Takie staniecie akcji to przerwa na zorientowanie sie dowodcow w sytuacji. Gdy juz opanuja ja (biada tym, ktorzy sie spoznia) to wzywane jest wsparcie, artyleria czy co kto ma i wznawia sie dzialanie.
Gdzie tu miejsce na zalogi czy nietrafiona artylerie?
Po prostu gra CM to gra i BTF nie zdolal opanowac tematu. Ba, nawet nie zamierzal zrobic gry realistycznej bo by wynudzil graczy! Kto by z graczy pozwolil by w grze wyslana zaloga do lasku na patrol przy spotkaniu plutonu wroga albo by udawala krzaki albo sie PODDALA! W grze brakuje realistycznego poddawania sie calych grup zolnierzy, ktorzy uwazaja ze nie maja juz szans. I nie byloby wtedy dyskusji o bohaterskich pancerniakach w roli zwiadowcow, szturmowcow, czy jak chca niektorzy piekarzy :-)
BTF stworzyla nowy wymiar gry Advanced Squad Leader, przypadkowo stworzyli nawet cos wiecej. Postarali sie wiec korzystajmy z tego, ale pamietajmy, ze to tylko gra i to o wymiarze turniejowym. Nie da sie przez to narzedzie odtworzyc prawdziwego pola walki.
Inna kwestia sa oczywiste bledy techniczne jak przyzywane samobiezne dzialka plot czy w ogole przesadzona skutecznosc dzialek 20mm i 37mm.
Kazdy musi grac jak chce. Jedni chca sie dobrze bawic tym co gra oferuje, inni widza w niej szanse na posmakowanie chociaz nieco przeszlosci. Kazdy ma tu swoje miejsce.
Odi i Wozu moga stworzyc zasady urealniajace gre i kazdy kto chce moze je stosowac.
Inni moga spokojnie grac w CM taka jaka jest.
I tak jest dobrze.
PAX
Berger

Rah V. Gelert [ Generaďż˝ ]
Berger - masz calkowita racje :)
Da real Odi [ Konsul ]
Berger ----> pewnie ze masz racje, ale...
Nie chodzilo mi o ustalenie jakichs zasad.

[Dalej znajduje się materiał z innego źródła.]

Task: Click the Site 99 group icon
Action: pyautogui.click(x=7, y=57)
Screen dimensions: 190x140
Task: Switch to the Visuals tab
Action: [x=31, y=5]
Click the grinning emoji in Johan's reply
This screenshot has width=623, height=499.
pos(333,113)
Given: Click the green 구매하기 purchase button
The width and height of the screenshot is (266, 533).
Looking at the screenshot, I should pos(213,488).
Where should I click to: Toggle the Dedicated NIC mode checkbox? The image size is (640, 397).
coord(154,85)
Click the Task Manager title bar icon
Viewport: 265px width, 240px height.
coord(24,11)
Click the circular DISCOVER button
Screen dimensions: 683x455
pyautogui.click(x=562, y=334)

Glazo zadal pytanie - ja odpowiedzialem co uwazam za "lamerskie zagranie". Wielu ligowiczow ma zdanie podobne do mnie, a z innymi nie musze grac. Nie robie z tego problemu. Staram sie po prostu przekonac innych do swoich racji, co jest absolutnie romantycznie beznadziejna cecha, wlasciwie kazdej istocie ludzkiej.
Co do historycznosci gry - no pewnie, ze to tylko gra. Inaczej nigdy nie twierdzilem. Sa rozne bugi i przegiecia (np praktyczna niemoznosc zniszczenia puszki wroga przez aliancka piechote w BO), ale zalogi, to IMHO przegiecie EWIDENTNE i zupelnie niepasujace do realiow (na poziomie paskow zycia czolgow w Sudden Strike), ktore to realia jednak jako tako staramy sie przeciez zachowac, prawda?

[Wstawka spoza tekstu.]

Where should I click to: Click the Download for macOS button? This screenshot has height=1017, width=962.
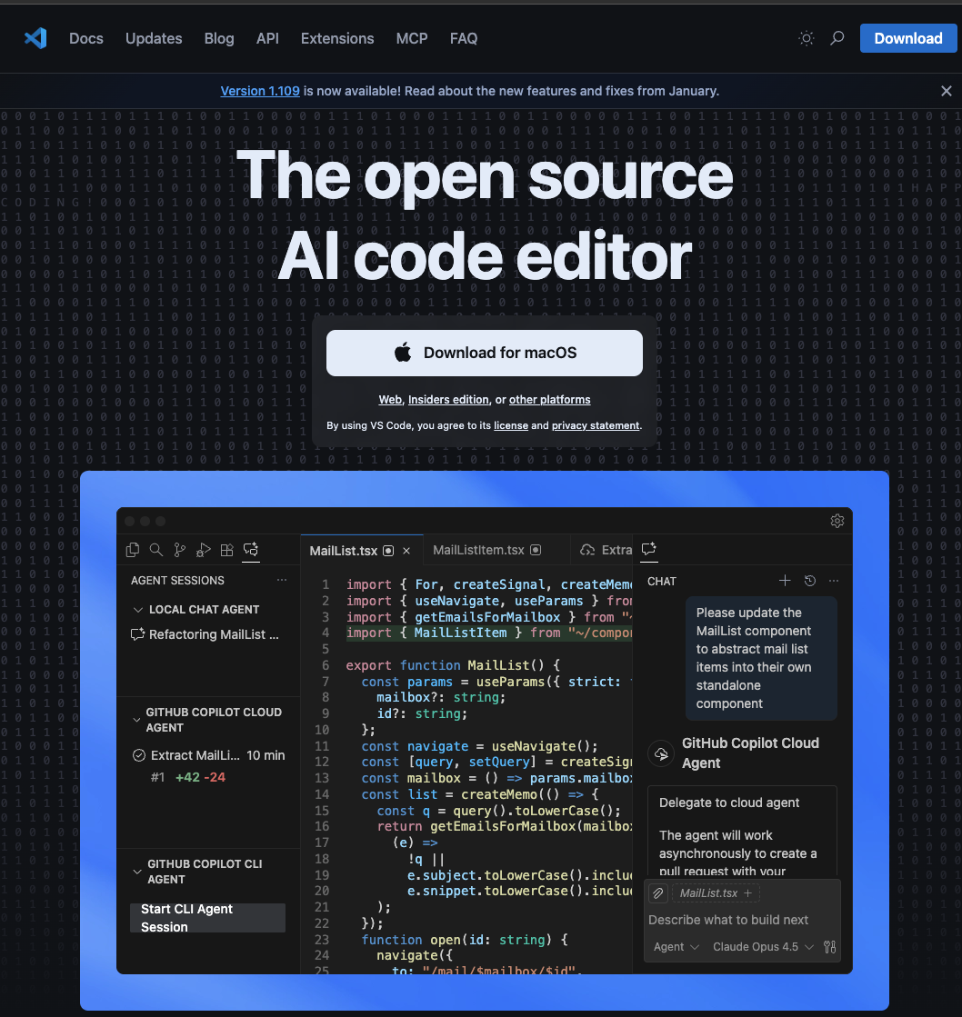tap(484, 353)
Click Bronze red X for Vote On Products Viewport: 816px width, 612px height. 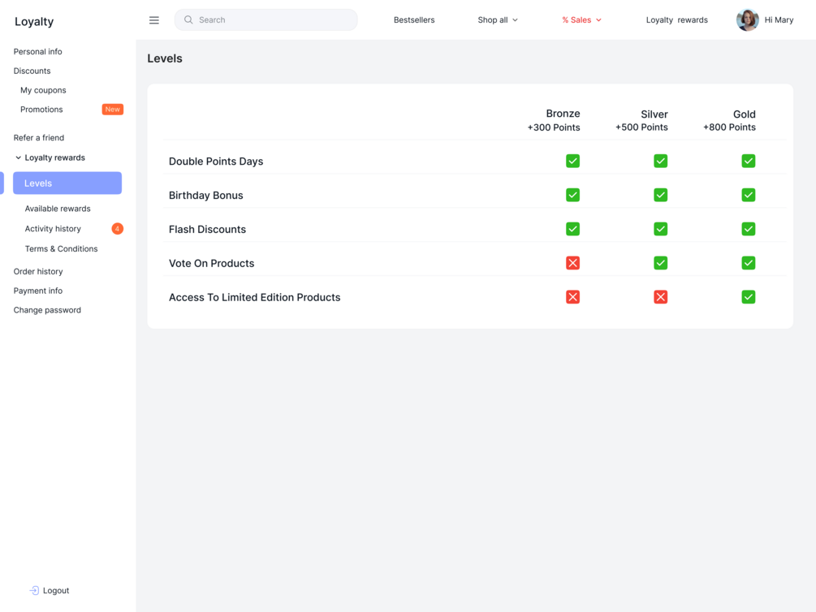coord(572,263)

I najwazniejszy argument: tyraliera zalog przeczesujaca mape w poszukiwaniu npla wyglada po prostu glupio...;))))
Rah V. Gelert [ Generaďż˝ ]
Odi - ja mam wrazenie ze CM to gra pisana pod puszki, a piechota zostala potraktowana po macoszemu (lacznie z zalogami)

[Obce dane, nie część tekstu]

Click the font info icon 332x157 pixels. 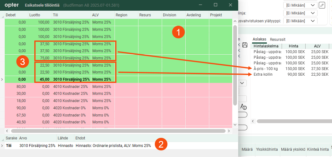tap(243, 106)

W BB ostatnio rozbroila mnie zaloga niemieckiej haubicy 105mm strzalajacej z niej do oddzialu piechoty z 4-5m !!!! A w realnej batali to chlopcy juz dawno zlabali by za jakies karabiny granaty itp. To juz lepiej bylo oddane w serii Close Combat gdzie jak piechota zblizyla sie do dziala to zalaga wyciagala karabiny i to ma sens. A jak ich ktos pogonil od dziala a dzialo bylo nieuszkodzone to potrafili wrocic i postrzelac jeszcze.
Glazo [ Konsul ]
Z tym aktywnym rozpoznaniem sie zgadzam. Ale co z obroną. Bo nie widzę nic złego w tym że sie wycofa załoga w kierunku zdobytej flagi. Według mnie jest to nawet bardziej realistyczne. Taka sytuacja. Nasz oddział znajduje sie ileś kilometrów od innych wijsk. I ja chętniej z czołgu uciekałbym w kierunku własnych oddziałów, niż z buta w kierunku lini- czyli poza plansze.
Glazo [ Konsul ]
Wiele osób starszych stopniem mówi że ten temat już sie pojawiał. Ostatnio przeglądałem forum jakieś 300 wątków wstecz i nie znalazłem tego tematu. Stwierdziłem więc że warto jeszcze raz zacząć bo kilka razy ktoś coś mówił o lamerach i chciałem sie spytać większej ilości osób. Zwłaszcza ździwiło mnie stwierdzenie że lamerskie jest wzięcie samej piechoty.

Rah V. Gelert [ Generaďż˝ ]
Jesli chodzi o zachowania lamerskie, to w CM staram sie robic to co bym zrobil w rzeczywistosci.
Nie atakuje zalogami, najwyzej sie nimi bronie i to tez w ostatecznosci. Staram sie ich nie wysuwac pod ostrzal przeciwnika, choc czasami probuje nimi poudawac ze mam wiecej wojska (jakies przemieszczenia w sporej odleglosci).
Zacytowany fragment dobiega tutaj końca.